WRITTEN EXERCISE - Please return every line from the rows below that contains the string "size", treating uppercase and lowercase as different.

RECORDS PROVIDED -

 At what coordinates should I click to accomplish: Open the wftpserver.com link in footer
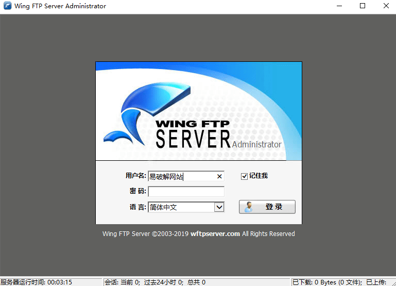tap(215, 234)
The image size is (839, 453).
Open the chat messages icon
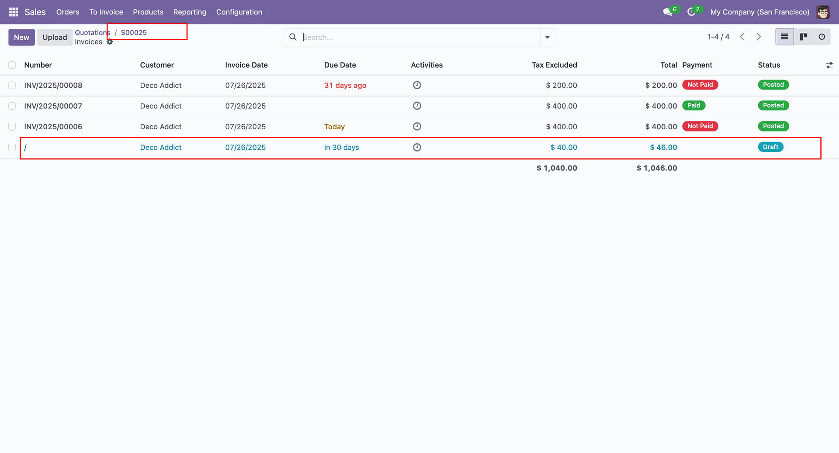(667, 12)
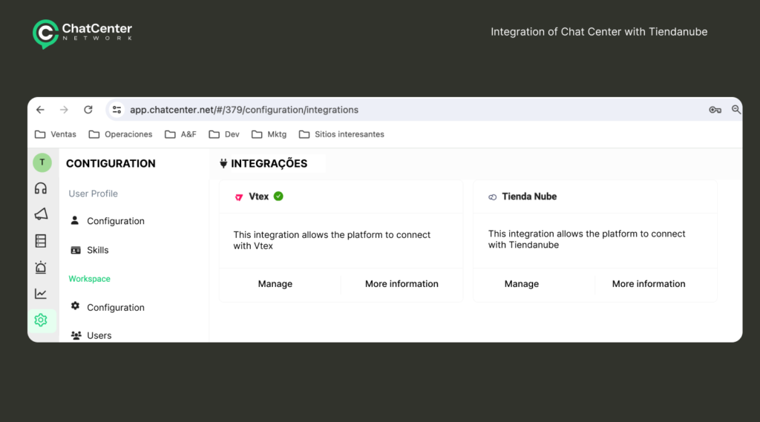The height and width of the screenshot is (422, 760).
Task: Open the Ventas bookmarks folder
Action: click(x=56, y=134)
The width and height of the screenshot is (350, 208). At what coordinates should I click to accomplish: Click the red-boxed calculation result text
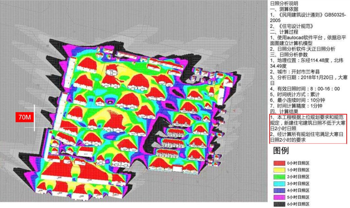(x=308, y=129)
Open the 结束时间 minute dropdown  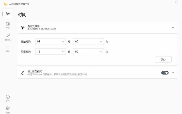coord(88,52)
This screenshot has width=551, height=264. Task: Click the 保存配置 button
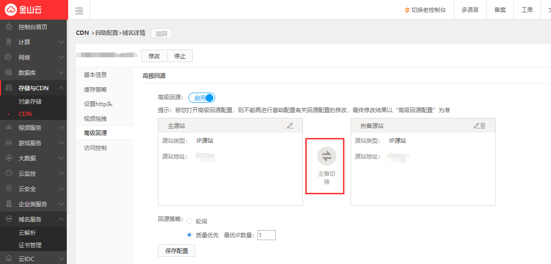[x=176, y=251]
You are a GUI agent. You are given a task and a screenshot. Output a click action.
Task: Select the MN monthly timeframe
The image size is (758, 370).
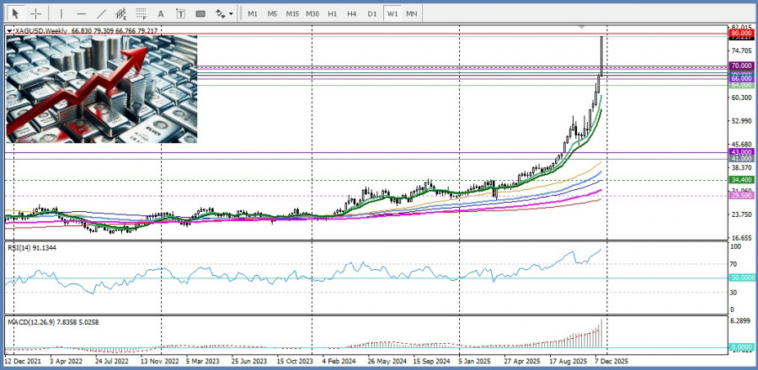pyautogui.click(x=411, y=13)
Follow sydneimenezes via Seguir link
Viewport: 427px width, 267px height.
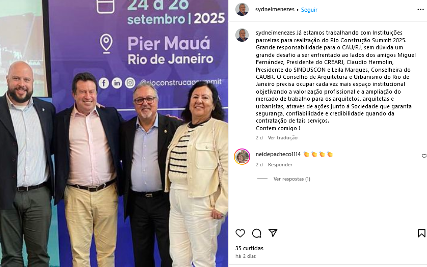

THE RESPONSE -
The image size is (839, 453).
The image size is (758, 370).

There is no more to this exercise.